Stored data entries
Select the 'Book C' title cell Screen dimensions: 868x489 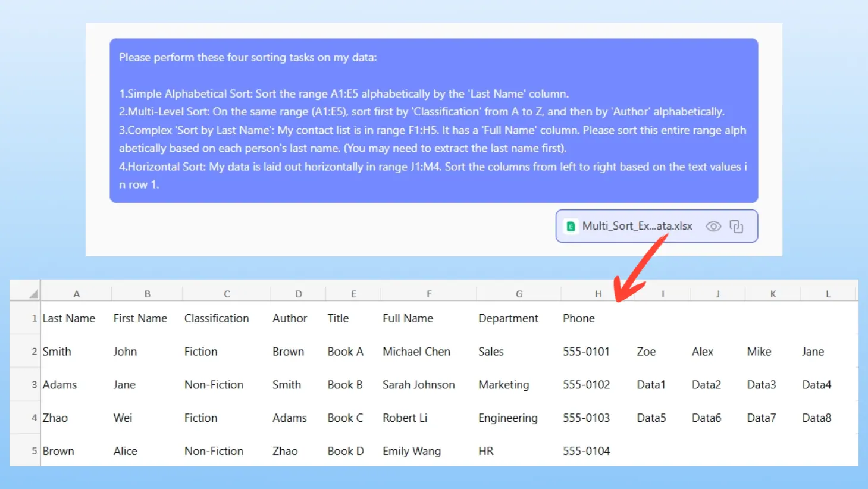coord(345,418)
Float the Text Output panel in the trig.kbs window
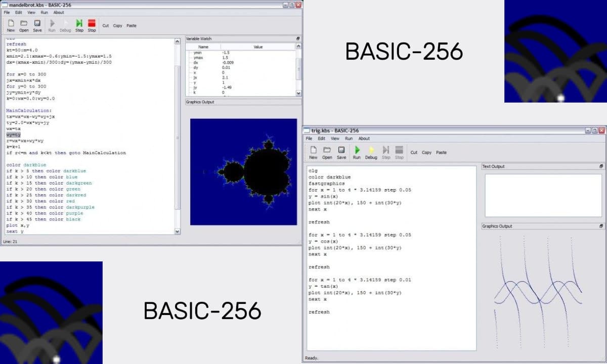 click(x=601, y=166)
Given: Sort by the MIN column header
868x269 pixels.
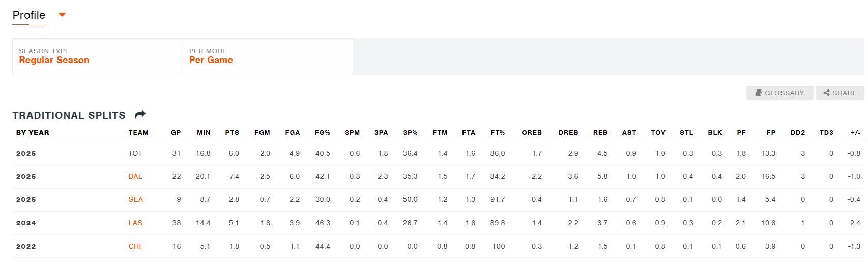Looking at the screenshot, I should coord(204,133).
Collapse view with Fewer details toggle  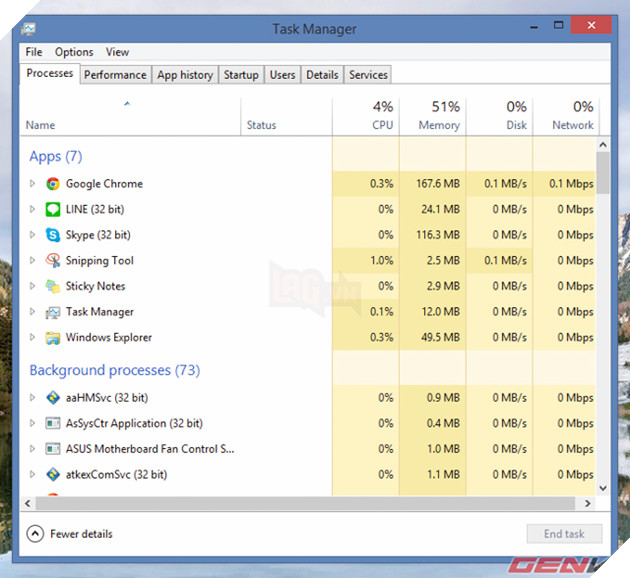click(x=36, y=534)
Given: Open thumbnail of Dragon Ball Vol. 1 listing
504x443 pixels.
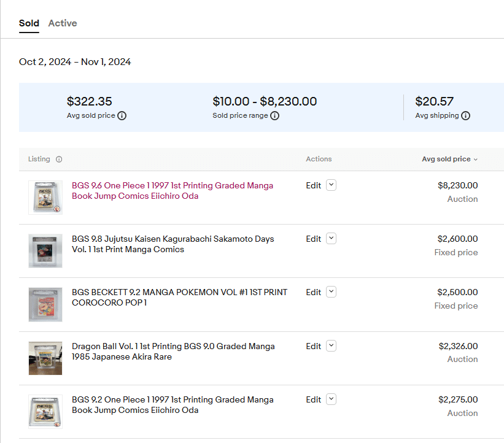Looking at the screenshot, I should [x=45, y=358].
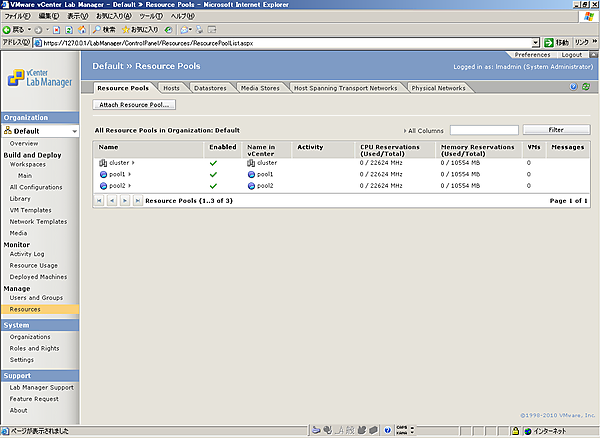Expand the All Columns filter selector

click(425, 130)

WHAT THE TASK ASKS
Here the job is to retype exactly the lines that start at the one containing "Given: Open thumbnail" and run through the end of the records above, leaving out pictures.

ANSWER SPACE
Given: Open thumbnail of Dragon Ball Vol. 1 listing
504x443 pixels.
Looking at the screenshot, I should [x=45, y=358].
Expand the All Columns filter selector

click(425, 130)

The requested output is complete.